ZFS pool in degraded state. Seeking advice.

Shockey

2[H]4U
Joined
Nov 24, 2008
Messages
2,203
I seem to have made a muckery of my ZFS pool

I noticed i had a failed disk with message "to many corrupted error" so i tried making the pool rebuild without much luck. I order a new disk and inserted it into the same slot, but i noticed another disk appears to be reporting error (see below)

admin@SAN:~$ zpool status
pool: data
state: DEGRADED
scan: scrub repaired 0 in 1h58m with 0 errors on Wed Jan 30 02:43:31 2013
config:

NAME STATE READ WRITE CKSUM
data DEGRADED 0 0 0
raidz2-0 DEGRADED 0 0 0
c3t5000C5004E334744d0 ONLINE 0 0 0
c3t5000C5004E44CC0Ed0 ONLINE 0 0 0
c3t5000C5004E48FC47d0 ONLINE 0 0 0
c3t5000C5004E55FDCEd0 ONLINE 0 0 0
replacing-4 UNAVAIL 0 0 0 insufficient replicas
c3t5000C5004E5606B4d0/old OFFLINE 0 0 0
c3t5000C5004E5606B4d0 FAULTED 0 0 0 too many errors
c3t5000C5004E7664F5d0 ONLINE 0 0 0
c3t5000C5004E771B9Dd0 ONLINE 0 0 0
c3t5000C500537895ABd0 ONLINE 0 0 0
cache
c3t5001517387E8CC5Ed0 ONLINE 0 0 0

errors: No known data errors

pool: rpool
state: ONLINE
scan: none requested
config:

NAME STATE READ WRITE CKSUM
rpool ONLINE 0 0 0
c5t0d0s0 ONLINE 0 0 0

errors: No known data errors
So before i go about running more command i figure i better get some advice from more experienced zfs users. So anyone care to chime in on what i need to do to bring my pool back to good health?

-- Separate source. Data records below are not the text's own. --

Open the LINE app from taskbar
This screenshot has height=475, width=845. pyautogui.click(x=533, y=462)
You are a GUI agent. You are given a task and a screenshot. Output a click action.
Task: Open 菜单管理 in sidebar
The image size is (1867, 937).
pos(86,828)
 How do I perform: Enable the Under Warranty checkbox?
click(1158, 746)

The new drive is inserted into the old slot of the drive that failed.
 

Billy_nnn

Limp Gawd
Joined
Feb 8, 2012
Messages
242
What exactly have you done so far, when did you do it, and what commands have you used?
 

_Gea

2[H]4U
Joined
Dec 5, 2010
Messages
4,040
For me it seems
1. c3t5000C5004E5606B4d0 failed
2. you tried to rebuild with the same faulted disk

needed action:
replace c3t5000C5004E5606B4d0 with the new disk
 

Shockey

2[H]4U
Joined
Nov 24, 2008
Messages
2,203
For me it seems
1. c3t5000C5004E5606B4d0 failed
2. you tried to rebuild with the same faulted disk

needed action:
replace c3t5000C5004E5606B4d0 with the new disk

Yes. I did try rebuilding with same faulted disk as i thought it was just errors. Didn't think the drive would of failed already...

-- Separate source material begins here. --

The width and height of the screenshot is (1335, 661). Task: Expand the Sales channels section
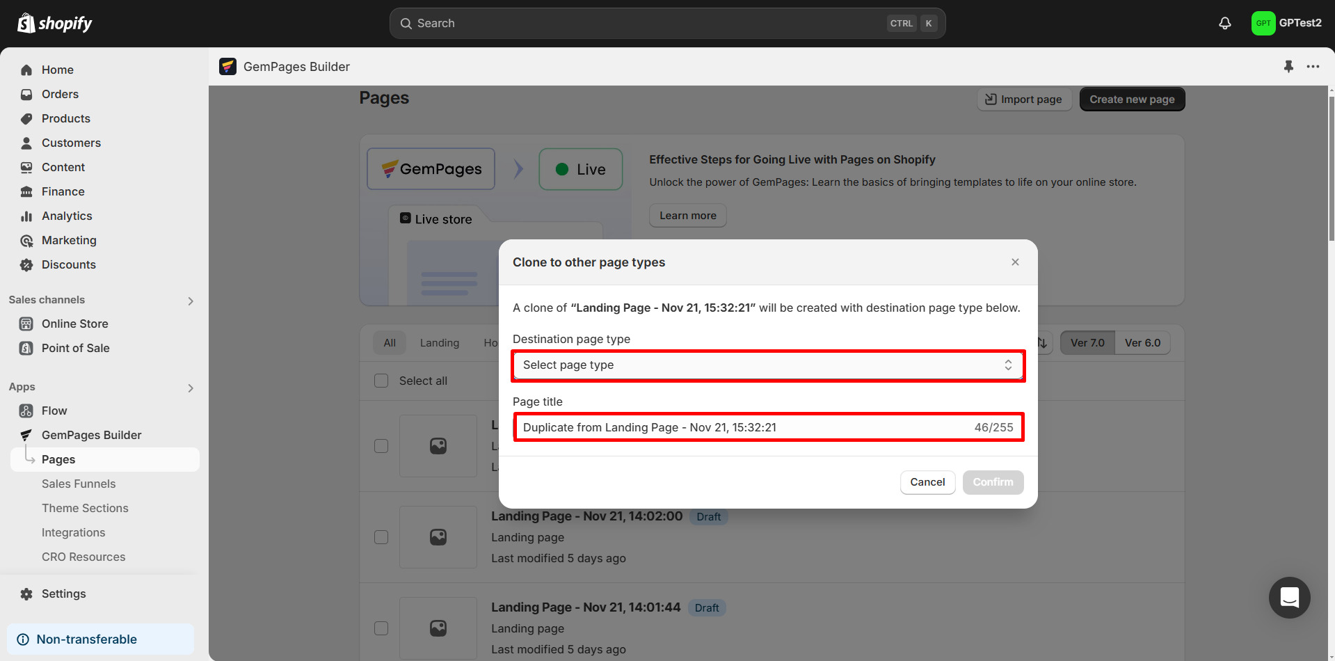(191, 301)
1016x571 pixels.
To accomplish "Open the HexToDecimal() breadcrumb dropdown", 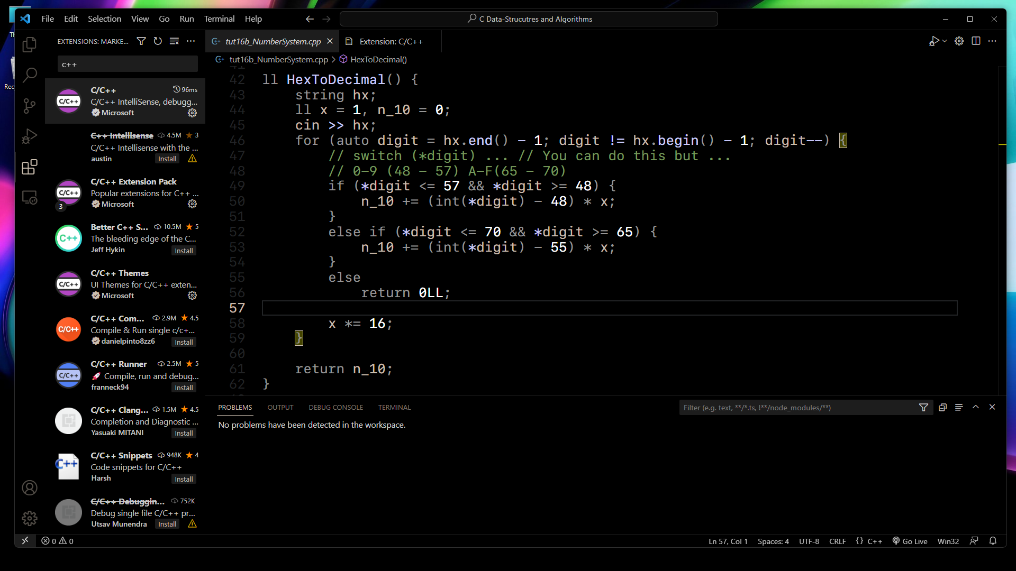I will coord(378,59).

i attempted to execute the command "zpool data replace c3t5000C5004E5606B4d0 c3t50014EE003819259d0"

I got this response "cannot open '/dev/dsk/c3t50014EE003819259d0s0': I/O error"

Not understanding what this disk has to do with replacing c3t5000C5004E5606B4d0.

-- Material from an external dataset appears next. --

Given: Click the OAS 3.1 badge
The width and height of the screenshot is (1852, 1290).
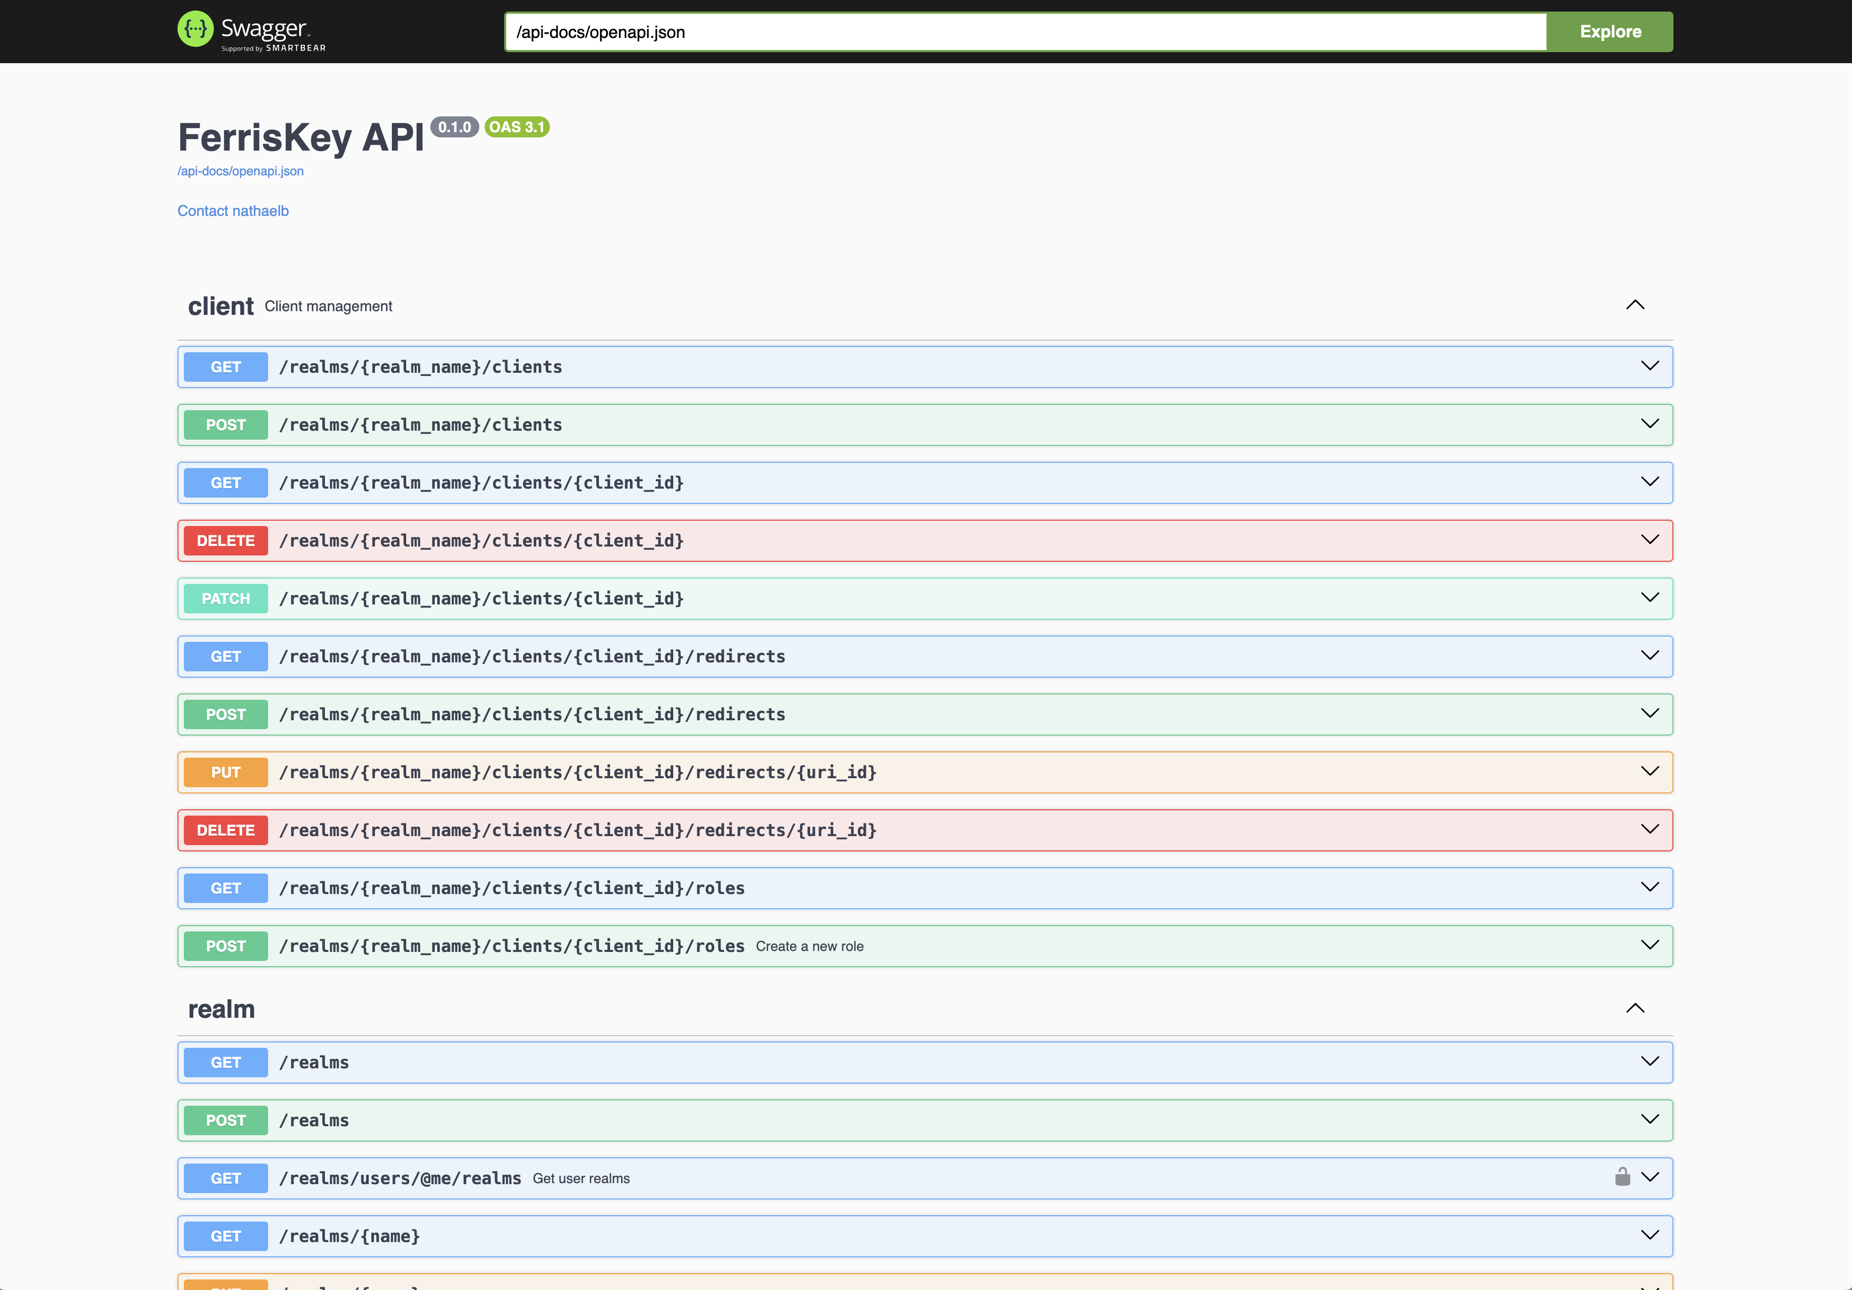Looking at the screenshot, I should 516,127.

I inserted the new drive into the slot of the failed one. ID from napp-it for new drive is c3t50014EE003819259d0
 
Joined
Sep 14, 2008
Messages
1,622
Yes. I did try rebuilding with same faulted disk as i thought it was just errors. Didn't think the drive would of failed already...

i attempted to execute the command "zpool data replace c3t5000C5004E5606B4d0 c3t50014EE003819259d0"

I got this response "cannot open '/dev/dsk/c3t50014EE003819259d0s0': I/O error"

Not understanding what this disk has to do with replacing c3t5000C5004E5606B4d0.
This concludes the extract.